---- Provided data

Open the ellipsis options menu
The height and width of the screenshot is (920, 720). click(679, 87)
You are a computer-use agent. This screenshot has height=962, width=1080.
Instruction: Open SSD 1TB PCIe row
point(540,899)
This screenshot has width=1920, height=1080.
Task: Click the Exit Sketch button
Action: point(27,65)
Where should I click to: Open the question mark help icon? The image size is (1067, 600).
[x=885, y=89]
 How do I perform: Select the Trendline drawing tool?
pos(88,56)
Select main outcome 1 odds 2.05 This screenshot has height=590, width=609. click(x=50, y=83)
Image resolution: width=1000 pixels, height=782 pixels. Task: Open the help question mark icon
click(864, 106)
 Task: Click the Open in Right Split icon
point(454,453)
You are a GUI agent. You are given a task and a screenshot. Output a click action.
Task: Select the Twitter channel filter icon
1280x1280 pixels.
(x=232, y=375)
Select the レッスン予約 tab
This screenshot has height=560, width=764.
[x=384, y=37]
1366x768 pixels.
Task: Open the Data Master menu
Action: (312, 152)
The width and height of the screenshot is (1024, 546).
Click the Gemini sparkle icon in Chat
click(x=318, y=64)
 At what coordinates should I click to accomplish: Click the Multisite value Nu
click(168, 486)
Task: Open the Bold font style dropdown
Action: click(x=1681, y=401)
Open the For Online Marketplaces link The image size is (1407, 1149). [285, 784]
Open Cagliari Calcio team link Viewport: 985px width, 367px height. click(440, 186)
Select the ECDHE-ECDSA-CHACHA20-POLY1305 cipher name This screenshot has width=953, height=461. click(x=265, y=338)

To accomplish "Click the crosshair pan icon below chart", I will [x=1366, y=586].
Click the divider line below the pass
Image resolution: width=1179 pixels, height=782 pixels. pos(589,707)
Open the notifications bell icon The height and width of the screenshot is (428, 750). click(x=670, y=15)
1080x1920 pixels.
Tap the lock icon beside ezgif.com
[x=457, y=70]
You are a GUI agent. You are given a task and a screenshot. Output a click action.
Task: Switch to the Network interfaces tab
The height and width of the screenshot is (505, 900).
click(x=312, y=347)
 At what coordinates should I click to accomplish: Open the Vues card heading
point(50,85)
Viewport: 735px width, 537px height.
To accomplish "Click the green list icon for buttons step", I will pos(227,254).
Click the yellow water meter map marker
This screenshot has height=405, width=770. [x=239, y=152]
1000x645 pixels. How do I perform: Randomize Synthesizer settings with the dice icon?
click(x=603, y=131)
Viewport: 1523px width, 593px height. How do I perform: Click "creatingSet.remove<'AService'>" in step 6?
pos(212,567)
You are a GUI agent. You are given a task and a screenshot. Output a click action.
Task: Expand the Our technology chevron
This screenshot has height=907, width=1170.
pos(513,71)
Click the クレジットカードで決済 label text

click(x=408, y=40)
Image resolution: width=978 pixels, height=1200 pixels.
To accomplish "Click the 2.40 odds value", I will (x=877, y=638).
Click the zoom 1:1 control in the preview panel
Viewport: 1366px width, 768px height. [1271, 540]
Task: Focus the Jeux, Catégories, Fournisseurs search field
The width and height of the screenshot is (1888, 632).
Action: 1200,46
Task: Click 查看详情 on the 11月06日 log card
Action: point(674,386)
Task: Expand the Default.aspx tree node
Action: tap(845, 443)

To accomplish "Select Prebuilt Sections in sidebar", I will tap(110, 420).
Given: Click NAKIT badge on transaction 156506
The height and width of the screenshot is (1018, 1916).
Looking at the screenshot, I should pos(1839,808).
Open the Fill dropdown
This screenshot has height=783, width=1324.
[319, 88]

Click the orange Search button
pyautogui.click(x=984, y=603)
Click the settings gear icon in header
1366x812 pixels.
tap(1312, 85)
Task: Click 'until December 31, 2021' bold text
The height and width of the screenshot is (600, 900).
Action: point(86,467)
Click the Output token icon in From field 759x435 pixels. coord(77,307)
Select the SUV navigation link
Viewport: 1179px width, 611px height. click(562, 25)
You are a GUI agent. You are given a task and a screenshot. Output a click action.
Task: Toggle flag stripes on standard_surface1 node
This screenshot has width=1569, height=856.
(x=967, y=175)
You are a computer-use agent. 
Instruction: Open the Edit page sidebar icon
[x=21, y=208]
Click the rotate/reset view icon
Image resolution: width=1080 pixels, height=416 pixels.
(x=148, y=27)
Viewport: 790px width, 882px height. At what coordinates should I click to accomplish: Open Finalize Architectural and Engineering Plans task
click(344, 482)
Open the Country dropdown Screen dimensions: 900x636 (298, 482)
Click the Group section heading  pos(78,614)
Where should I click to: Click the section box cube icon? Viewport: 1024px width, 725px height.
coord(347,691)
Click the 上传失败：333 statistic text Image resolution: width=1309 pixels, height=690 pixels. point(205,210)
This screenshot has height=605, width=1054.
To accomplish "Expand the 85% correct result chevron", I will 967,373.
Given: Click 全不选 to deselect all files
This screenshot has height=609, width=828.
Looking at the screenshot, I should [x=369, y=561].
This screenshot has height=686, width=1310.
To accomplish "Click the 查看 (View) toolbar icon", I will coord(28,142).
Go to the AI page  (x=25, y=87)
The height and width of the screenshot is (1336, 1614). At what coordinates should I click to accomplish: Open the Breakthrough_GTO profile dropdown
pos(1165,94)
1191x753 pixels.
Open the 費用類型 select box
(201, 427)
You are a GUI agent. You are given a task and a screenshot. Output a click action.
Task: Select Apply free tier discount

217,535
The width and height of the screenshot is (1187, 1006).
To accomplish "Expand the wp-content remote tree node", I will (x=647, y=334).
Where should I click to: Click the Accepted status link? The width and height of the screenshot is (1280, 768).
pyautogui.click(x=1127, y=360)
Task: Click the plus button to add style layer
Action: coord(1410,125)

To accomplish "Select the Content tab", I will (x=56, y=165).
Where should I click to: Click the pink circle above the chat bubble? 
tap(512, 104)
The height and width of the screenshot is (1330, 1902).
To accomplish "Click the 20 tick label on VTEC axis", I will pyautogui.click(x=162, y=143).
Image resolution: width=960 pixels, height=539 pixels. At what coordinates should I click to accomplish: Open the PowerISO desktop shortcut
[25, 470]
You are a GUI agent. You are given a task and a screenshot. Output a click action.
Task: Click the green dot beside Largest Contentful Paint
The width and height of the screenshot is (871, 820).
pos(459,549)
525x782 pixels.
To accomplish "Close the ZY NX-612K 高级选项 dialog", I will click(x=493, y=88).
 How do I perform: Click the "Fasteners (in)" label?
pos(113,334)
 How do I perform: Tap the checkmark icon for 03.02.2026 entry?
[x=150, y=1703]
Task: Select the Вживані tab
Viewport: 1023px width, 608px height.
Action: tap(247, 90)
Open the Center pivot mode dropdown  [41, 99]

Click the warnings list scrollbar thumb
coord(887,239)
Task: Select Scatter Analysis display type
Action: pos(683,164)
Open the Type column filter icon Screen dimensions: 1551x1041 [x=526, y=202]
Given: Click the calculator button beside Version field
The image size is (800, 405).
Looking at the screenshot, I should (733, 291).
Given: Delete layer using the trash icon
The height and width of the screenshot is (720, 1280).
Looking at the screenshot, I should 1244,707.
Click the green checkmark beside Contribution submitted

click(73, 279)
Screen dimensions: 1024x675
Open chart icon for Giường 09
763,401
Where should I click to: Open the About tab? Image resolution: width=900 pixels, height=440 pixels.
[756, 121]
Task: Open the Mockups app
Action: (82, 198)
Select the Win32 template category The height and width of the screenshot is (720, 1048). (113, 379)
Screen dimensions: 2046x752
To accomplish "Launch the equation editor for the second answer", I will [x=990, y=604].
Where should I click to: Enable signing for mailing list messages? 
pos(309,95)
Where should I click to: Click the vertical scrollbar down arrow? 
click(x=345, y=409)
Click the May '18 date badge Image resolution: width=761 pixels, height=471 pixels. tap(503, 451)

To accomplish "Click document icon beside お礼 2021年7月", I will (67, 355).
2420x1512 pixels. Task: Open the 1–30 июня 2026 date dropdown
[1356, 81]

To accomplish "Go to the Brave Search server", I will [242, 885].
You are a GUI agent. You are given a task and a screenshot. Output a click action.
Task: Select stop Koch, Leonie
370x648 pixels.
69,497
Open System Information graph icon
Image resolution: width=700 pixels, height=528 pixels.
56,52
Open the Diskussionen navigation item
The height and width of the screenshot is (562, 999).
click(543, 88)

--------

**Work to complete**: Above are the entries. Quote exactly the lines from the one bearing "Task: Expand the Our technology chevron" through the one bearing "Image resolution: width=978".

**Exercise output**:
Task: Expand the Our technology chevron
This screenshot has height=907, width=1170.
pos(513,71)
Click the クレジットカードで決済 label text

click(x=408, y=40)
Image resolution: width=978 pixels, height=1200 pixels.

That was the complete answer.